Les Amis de la Terre International: Comment le travail de sensibilisation du groupe de travail de SDI/CSO progresse-t-il? Quelles communautés avez-vous atteintes à ce jour et avec quelles sortes d’activités?
NB: En vertu de l’initiative de CAST, nous avons rendu visite à 12 communautés du Clan Jogban et du compound numéro 1 du comté de Grand Bassa. Au total, nous avons fourni à 335 ménages des seaux, du savon et du chlore. Nous avons aussi donné de l’information sur l’Ebola et sur les mesures de prévention. Les membres du groupe de travail continuent d’effectuer un travail similaire, surtout aux alentours de Monrovia. Le groupe de travail est aussi entrain de créer une salle de crise, qui servira en tant que dépôt pour la dissémination d’informations qui nourriront le développement d’une brève hebdomadaire sur les divers travaux des organisations de société civile (CSO), en réponse aux crises de l’Ebola.

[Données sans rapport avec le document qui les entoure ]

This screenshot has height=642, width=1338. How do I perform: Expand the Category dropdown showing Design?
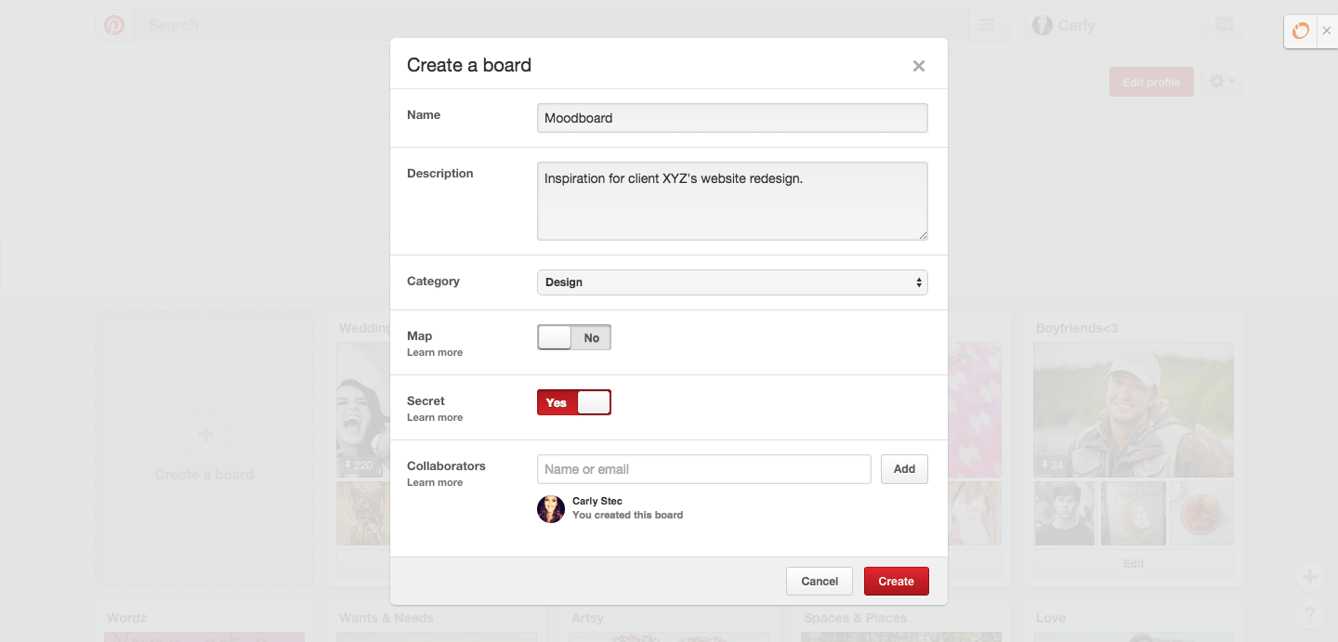pos(732,282)
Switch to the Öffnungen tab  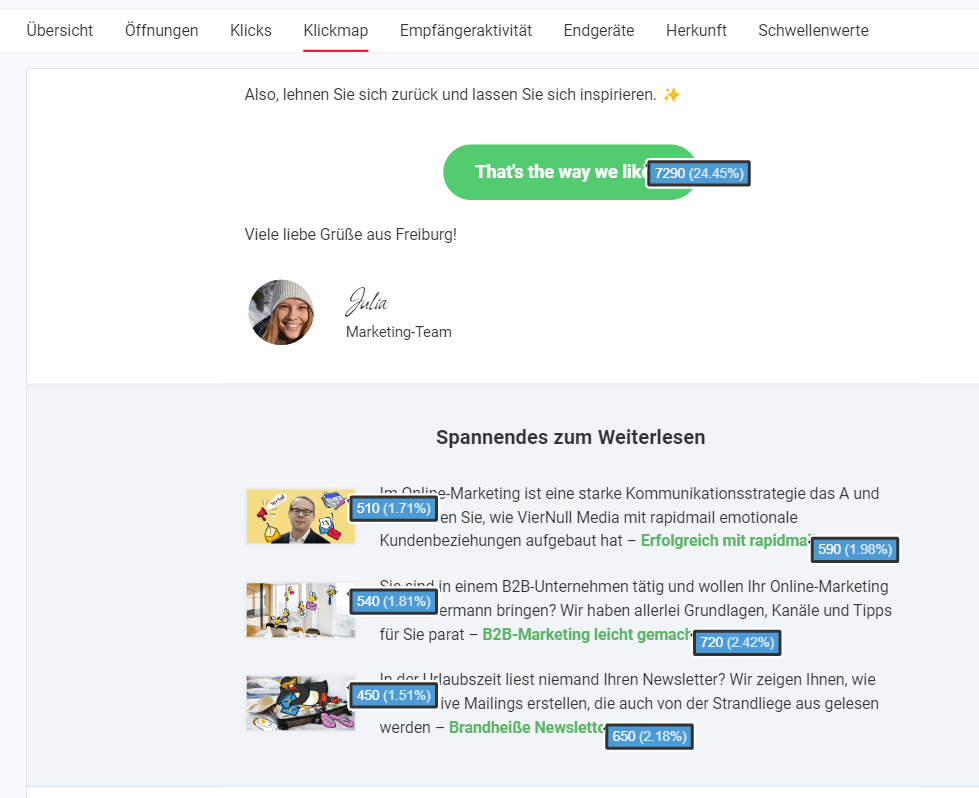162,30
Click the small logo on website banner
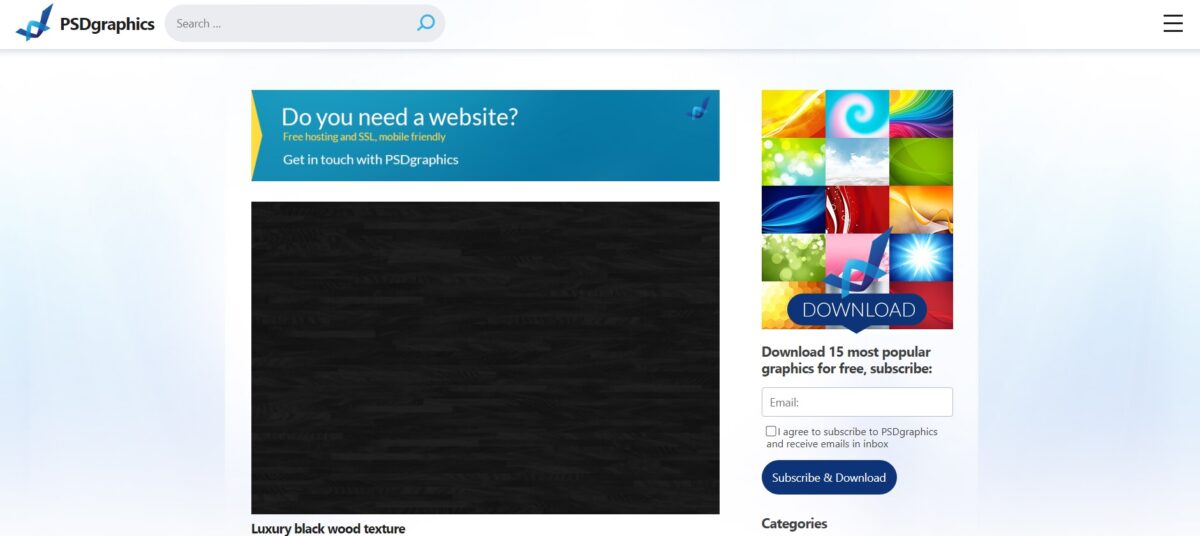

Le CAST et le groupe de travail des organisations de société civile (CSO) ont élargi leur coordination avec le Conseil de société civile nationale du Liberia (CSCL), un réseau-ombrelle d’organisations de société civile au Liberia et avec le Conseil religieux du Liberia. SDI et les membres du groupe de travail faisaient déjà partie du CSCL. Le centre d’attention de ceci est placé spécifiquement sur la coordination de la réponse de la société civile à l’Ebola en terme d’échange d’informations, de plaidoyer, d’action commune et d’engagement avec les parties intéressées, dont la Force de travail nationale (National Task Force), les organisations non-gouvernementales internationales (INGOs) comme médecins sans frontières, et ceux impliqués directement dans la lutte contre l’Ebola.